From:Garth Wallace <gwalla@...>
Date:Wednesday, October 1, 2003, 1:37
JR wrote:
> on 9/30/03 5:20 PM, JS Bangs at jaspax@U.WASHINGTON.EDU wrote: > > >>In the department I work at, we just got a new grad student from China >>named "Quan Zhou". We naturally pronounced the first part of that as >>/kwan/, more or less, until he arrived and said something more like >>/tSwEn/. This is such a bizarre difference that I had to make a theory >>about why. Either (1) "Quan" is just a truly awful Romanization, or (2) >>"Quan" is a pretty decent Romanization for Mandarin, but /tSwEn/ is >>speaking and pronouncing his name in a different dialect.
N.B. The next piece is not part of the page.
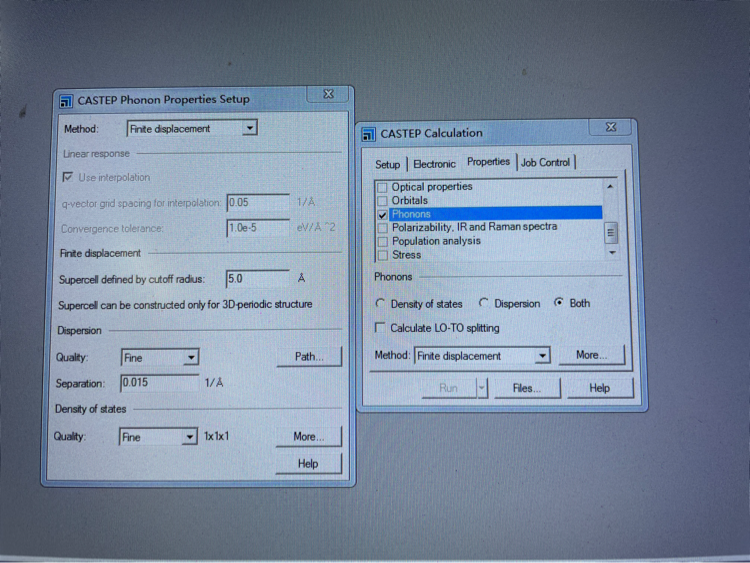The width and height of the screenshot is (750, 563).
Task: Click the Path... button
Action: pyautogui.click(x=309, y=357)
Can the >>Sinologists on the list confirm or deny either hypothesis? > > > I'm not a sinologist, and I've even forgotten most of my Chinese, but I do > know my pinyin (standard romanization for Mandarin) - Quan is the correct > way to write the name. The 'q' is an alveo-palatal affricate /ts\/, and > after one of those 'uan' is pronounced something like /yEn/ or maybe /HEn/. > > Hmm ... did I just use an ethical possessive up there?
Where? I don't think "my Chinese" or "my pinyin" counts...they're referring to your own skills.